Do we really need to worry about spam any more?

Posted on August 29, 2007. Filed under: Anti-malware |

We’ve all had a lot of fun laughing at Bill Gates’ prediction back in 2004 that spam would be a dead issue within two years. Far from reducing, the level of spam has risen to new levels, often accounting for more than 90% of all internet mail traffic.

But is it possible that Bill will be proved right eventually, with only his timescales slightly awry?

I don’t know about you, but my spam filters work pretty well these days. The occasional bit of image spam gets through – one or two a day, maybe – and I can’t remember the last time I found a false positive.

Graham Cluley over at Sophos thinks he can detect signs of desperation among the spammers. The sudden flood of spam using PDF attachments to fool the filters peaked in August and has abated quickly. Cluley sees this as the spammers struggling to find their way past ever stronger defences.

Now we hear that Excel files are being used to carried spam, in the hope that people will not suspect a spreadsheet.

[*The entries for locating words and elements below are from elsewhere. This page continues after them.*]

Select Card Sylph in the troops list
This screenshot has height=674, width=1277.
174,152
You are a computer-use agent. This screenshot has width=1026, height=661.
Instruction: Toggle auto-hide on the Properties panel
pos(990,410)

Most filters should be able to close that down quickly, and users will leanr not to fall for the trick more than once.

So there really is a prospect of spam – in the sense scattergun mass-mailings – becoming so unsuccessful that the perpetrators might think about giving up on it.

But Mark Sunner of MessageLabs sees new types of unwanted mail that work on different principles. First we see the short-burst mailing that lasts just a few minutes and disappears before it hits the honeypots used by the anti-spam community to track new traffic. It may not hit as many addresses as the traditional blockbuster mailing, but it has more chance of getting through.

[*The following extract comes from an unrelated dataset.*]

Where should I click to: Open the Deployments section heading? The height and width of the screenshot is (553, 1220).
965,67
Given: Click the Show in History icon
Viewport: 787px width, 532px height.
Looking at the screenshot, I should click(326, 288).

The trend he notes is for hackers to trawl detail from social networking sites and to send very personalised messages to the recipients. In one incident he reports seeing a spate of messages all sent to company board directors (or their secretaries in a couple of cases) which asked them to click on a link.

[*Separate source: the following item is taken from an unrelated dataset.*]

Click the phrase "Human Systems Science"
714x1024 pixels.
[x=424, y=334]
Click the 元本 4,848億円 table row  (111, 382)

The links were cleverly labelled either ‘invoice’, ‘customer complaint’, or ‘directive from the Financial Services Authority’. As soon as the recipient clicked on the link, of course, a trojan was downloaded on to the machine, ready to transmit back whatever private information a hacker might want.

And where did the information for the addresses come from? It turned out that all the recipients had given out their contact details on LinkedIn, and these had subsequently been harvested easily by the spammers. The scam would work as easily with other business-based networks like Plaxo, or social sites like Facebook and Myspace.

Which leads me to conclude that mass-mailing spam might be on the way out, but we still need to be very careful about how we handle email.